[Word and element location records]

################

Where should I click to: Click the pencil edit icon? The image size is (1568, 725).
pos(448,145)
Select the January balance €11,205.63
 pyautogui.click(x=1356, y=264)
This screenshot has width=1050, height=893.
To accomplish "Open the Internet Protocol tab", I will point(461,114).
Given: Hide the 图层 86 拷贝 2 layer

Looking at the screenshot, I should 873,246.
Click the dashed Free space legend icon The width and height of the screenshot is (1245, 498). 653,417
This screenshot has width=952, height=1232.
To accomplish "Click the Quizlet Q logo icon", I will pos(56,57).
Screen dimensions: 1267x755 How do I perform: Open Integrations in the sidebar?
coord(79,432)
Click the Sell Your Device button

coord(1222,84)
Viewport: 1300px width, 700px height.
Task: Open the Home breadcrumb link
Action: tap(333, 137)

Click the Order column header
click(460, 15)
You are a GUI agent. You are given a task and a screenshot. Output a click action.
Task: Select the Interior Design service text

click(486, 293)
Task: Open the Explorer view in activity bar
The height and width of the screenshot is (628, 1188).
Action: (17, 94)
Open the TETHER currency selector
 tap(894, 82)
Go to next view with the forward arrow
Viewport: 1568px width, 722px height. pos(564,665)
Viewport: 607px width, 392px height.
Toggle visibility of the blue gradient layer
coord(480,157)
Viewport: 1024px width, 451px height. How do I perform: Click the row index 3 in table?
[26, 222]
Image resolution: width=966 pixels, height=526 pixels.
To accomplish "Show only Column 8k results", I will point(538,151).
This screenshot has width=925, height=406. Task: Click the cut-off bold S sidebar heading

################

■ BRIEF
Please copy all of the data above word for word, keeping every line in its original order and form.

■ EXERCISE OUTPUT
Where should I click to: Click the pencil edit icon? The image size is (1568, 725).
pos(448,145)
Select the January balance €11,205.63
 pyautogui.click(x=1356, y=264)
This screenshot has width=1050, height=893.
To accomplish "Open the Internet Protocol tab", I will point(461,114).
Given: Hide the 图层 86 拷贝 2 layer

Looking at the screenshot, I should 873,246.
Click the dashed Free space legend icon The width and height of the screenshot is (1245, 498). 653,417
This screenshot has width=952, height=1232.
To accomplish "Click the Quizlet Q logo icon", I will pos(56,57).
Screen dimensions: 1267x755 How do I perform: Open Integrations in the sidebar?
coord(79,432)
Click the Sell Your Device button

coord(1222,84)
Viewport: 1300px width, 700px height.
Task: Open the Home breadcrumb link
Action: tap(333, 137)

Click the Order column header
click(460, 15)
You are a GUI agent. You are given a task and a screenshot. Output a click action.
Task: Select the Interior Design service text

click(486, 293)
Task: Open the Explorer view in activity bar
The height and width of the screenshot is (628, 1188).
Action: (17, 94)
Open the TETHER currency selector
 tap(894, 82)
Go to next view with the forward arrow
Viewport: 1568px width, 722px height. pos(564,665)
Viewport: 607px width, 392px height.
Toggle visibility of the blue gradient layer
coord(480,157)
Viewport: 1024px width, 451px height. How do I perform: Click the row index 3 in table?
[26, 222]
Image resolution: width=966 pixels, height=526 pixels.
To accomplish "Show only Column 8k results", I will point(538,151).
This screenshot has width=925, height=406. Task: Click the cut-off bold S sidebar heading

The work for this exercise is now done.